L’Algérie est en deuil. Le 23 mai, Mohamed Lakhdar Hamina, figure monumentale du cinéma algérien, s’est éteint à l’âge de 95 ans à son domicile d’Alger, entouré de ses proches. Mohamed Lakhdar Hamina, dont le nom résonne comme un pilier du septième art maghrébin, laisse derrière lui un héritage cinématographique unique, forgé dans la lutte, la mémoire et la transmission. Mohamed Lakhdar Hamina, ce cinéaste autodidacte devenu légende, était le seul réalisateur arabe et africain à avoir remporté la prestigieuse Palme d’Or du Festival de Cannes, consacrant ainsi son œuvre Chronique des années de braise en 1975.
Né le 26 février 1934 à M’sila, dans les montagnes de l’Aurès, Mohamed Lakhdar Hamina a grandi au sein d’une famille modeste. Fils de paysans des hauts plateaux, rien ne prédestinait ce jeune homme à une carrière dans le cinéma. Et pourtant, son nom deviendrait synonyme de l’éveil d’un peuple et de l’émancipation de toute une nation. Avant de devenir réalisateur, Mohamed Lakhdar Hamina avait d’abord suivi des études agricoles, puis un passage en France, à Antibes, où il fit la rencontre de celle qui deviendrait la mère de ses quatre fils. Ce parcours, semé de douleurs personnelles et de sacrifices, fut profondément marqué par la guerre d’indépendance. En 1958, alors que l’Algérie était encore en lutte contre la colonisation française, il rejoignit la résistance à Tunis après que son père fut enlevé, torturé, et assassiné par l’armée coloniale. C’est là, dans le tumulte de la guerre, que Mohamed Lakhdar Hamina fit ses premières armes dans le cinéma, en intégrant les actualités tunisiennes et en réalisant ses premiers courts-métrages.

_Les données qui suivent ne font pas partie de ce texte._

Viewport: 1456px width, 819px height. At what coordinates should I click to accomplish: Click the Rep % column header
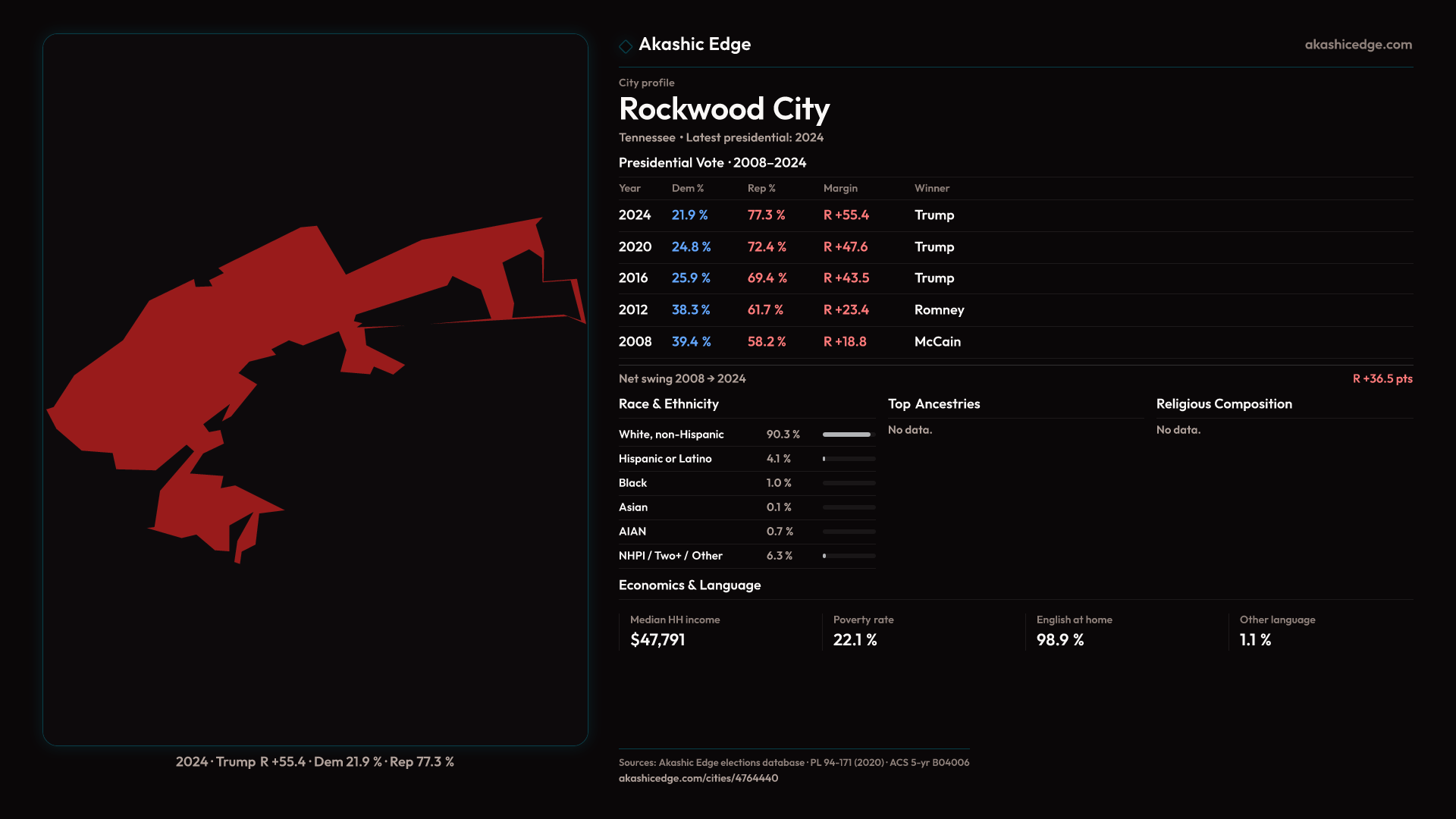[x=761, y=188]
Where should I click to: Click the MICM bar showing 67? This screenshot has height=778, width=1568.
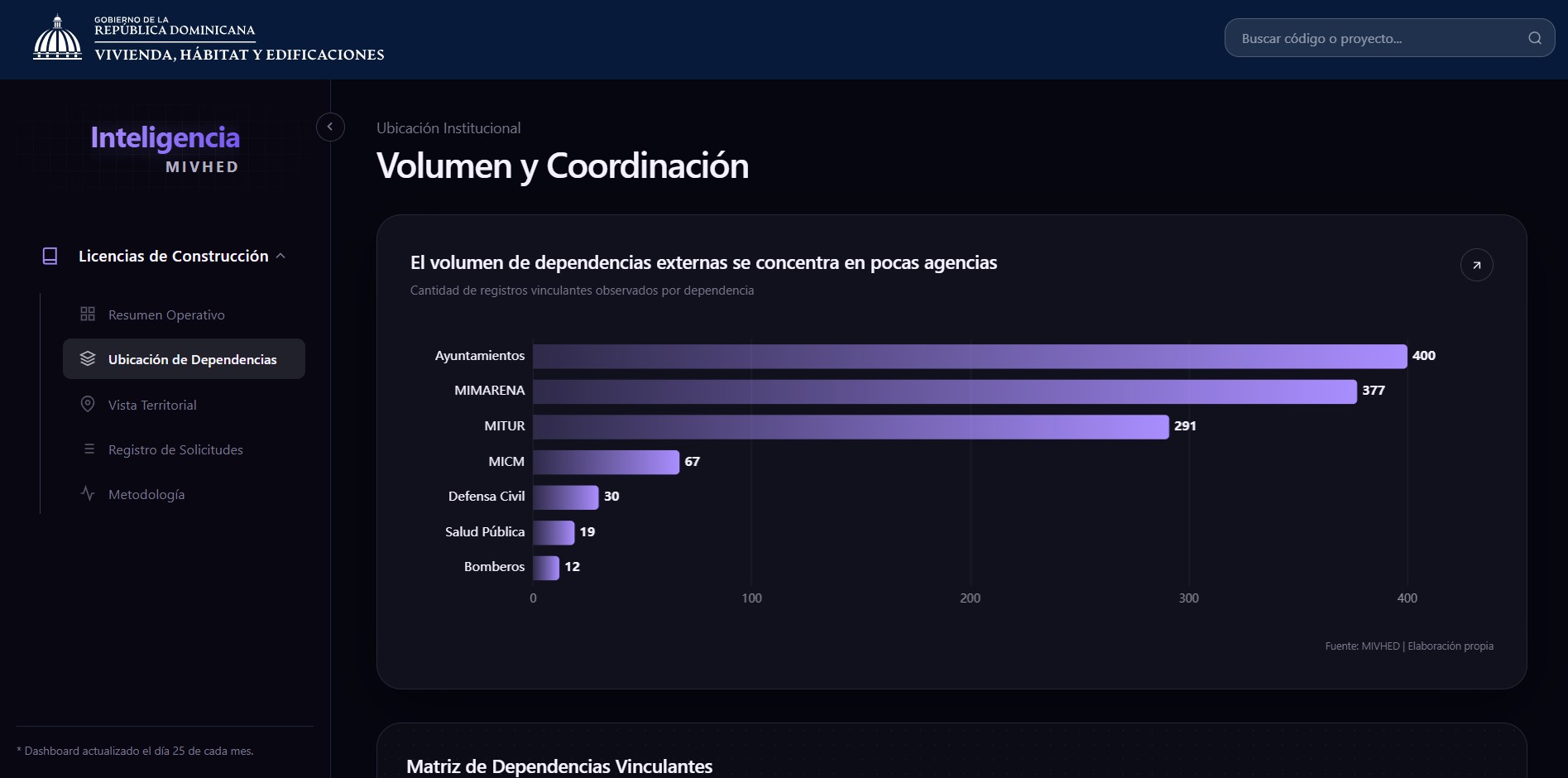point(606,462)
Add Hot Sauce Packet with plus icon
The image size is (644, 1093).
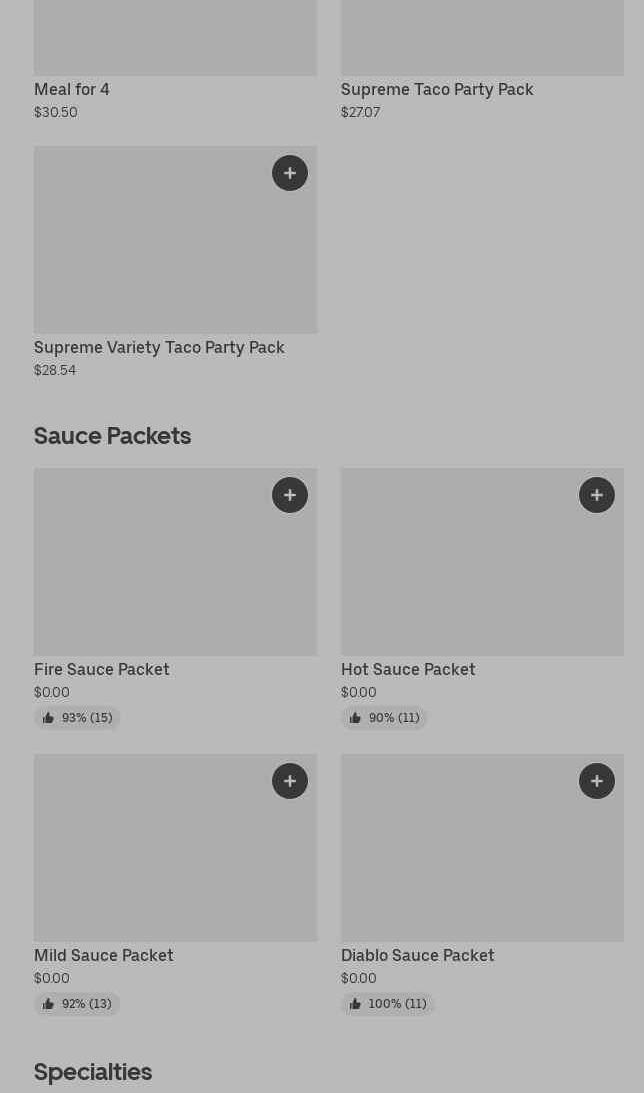[x=597, y=495]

Mais c’est en 1967 que la reconnaissance internationale commence à frapper à sa porte. Avec Le Vent des Aurès, un film profondément ancré dans la douleur de la guerre, il reçoit le prix de la première œuvre au Festival de Cannes. Une première distinction qui fera date, d’autant plus que peu de réalisateurs africains ou arabes avaient eu cette opportunité jusque-là. Huit ans plus tard, Chronique des années de braise viendra bouleverser le monde du cinéma. Ce long-métrage, structuré en six tableaux retraçant la montée du peuple algérien vers l’indépendance entre 1939 et 1954, reste à ce jour un chef-d’œuvre incontesté. Ce n’est pas simplement un film, mais un cri, une mémoire vivante, une fresque historique portée par la souffrance, l’espoir et la fierté. Ce projet magistral vaudra à Mohamed Lakhdar Hamina la Palme d’Or, et par la même occasion, une place unique dans l’histoire du Festival de Cannes.

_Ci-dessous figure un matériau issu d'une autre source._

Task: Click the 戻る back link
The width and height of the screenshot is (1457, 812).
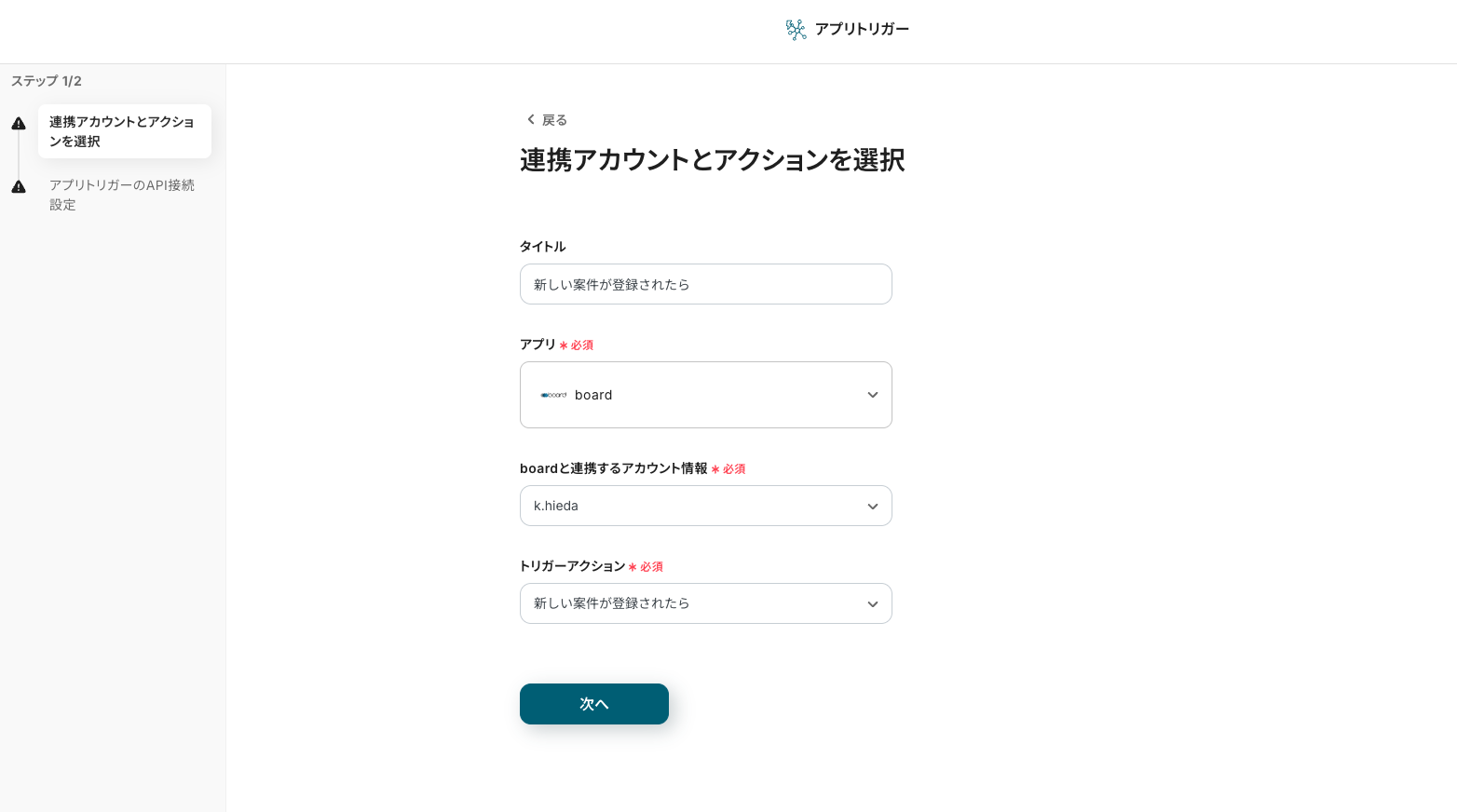Action: click(x=553, y=120)
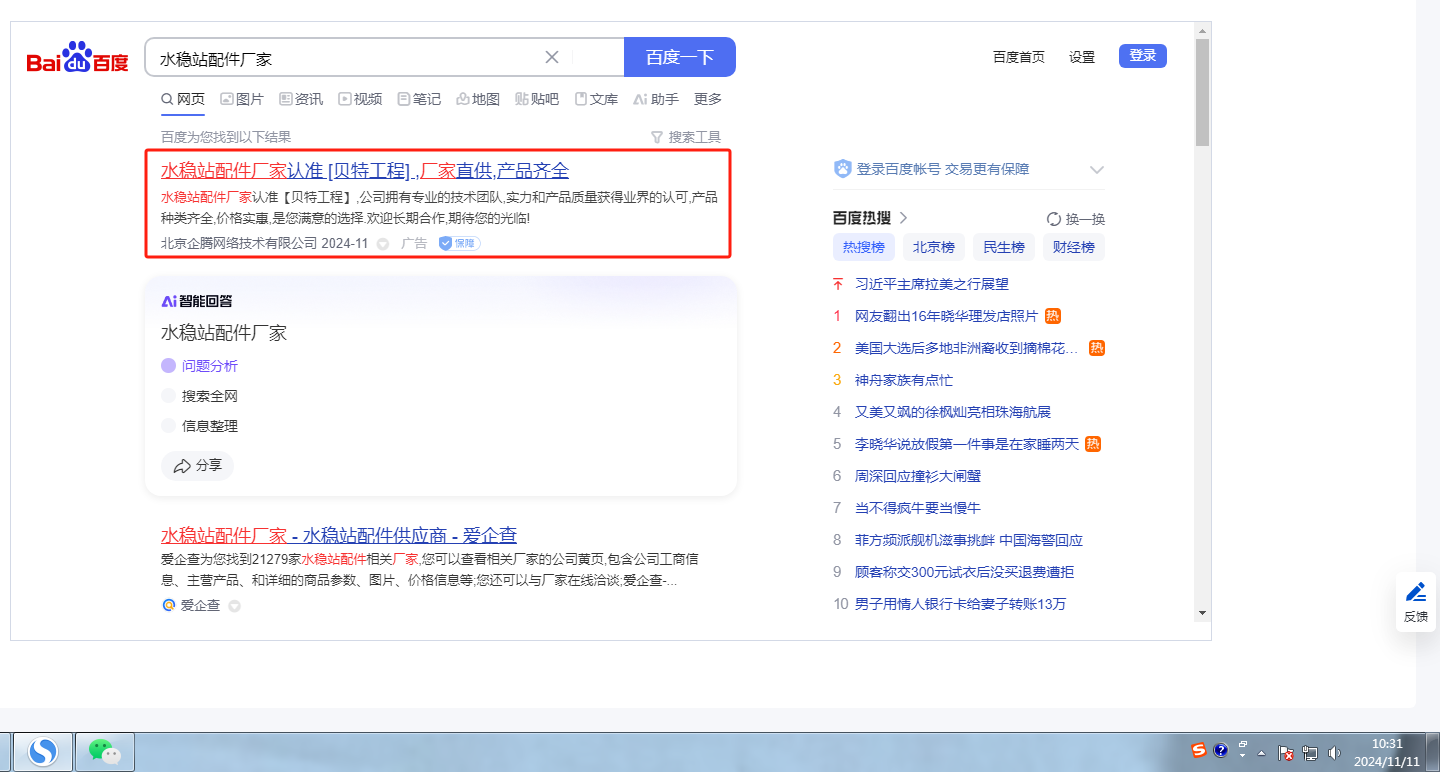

Au fil de sa carrière, Mohamed Lakhdar Hamina aura concouru à Cannes à quatre reprises, un exploit rare pour un cinéaste de cette région du monde. Ce n’est donc pas un hasard si en hommage à son parcours, Chronique des années de braise a été projeté en version restaurée 4K dans la section Cannes Classics. Un dernier hommage rendu de son vivant, qui résonne aujourd’hui comme un adieu en images.
L’œuvre de Mohamed Lakhdar Hamina, tout comme son parcours, incarne à la fois la résilience et la grandeur. Ce n’était pas seulement un réalisateur. Il était un témoin de l’histoire, un passeur de mémoire, un architecte de récits profondément humains et politiques. L’Algérie pleure Mohamed Lakhdar Hamina, non seulement parce qu’il a porté son drapeau sur les marches du plus grand festival de cinéma au monde, mais aussi parce qu’il a raconté l’Algérie comme peu ont su le faire.
Aujourd’hui, en Algérie et bien au-delà, les projecteurs s’éteignent pour rendre hommage à une légende. Mohamed Lakhdar Hamina laisse un vide immense, mais aussi une œuvre qui continuera à faire rayonner la culture algérienne, à éveiller les consciences, et à rappeler que l’art peut être une forme de résistance, un acte de mémoire et un outil de libération. Le monde du cinéma perd un pionnier. L’Algérie, elle, perd un monument.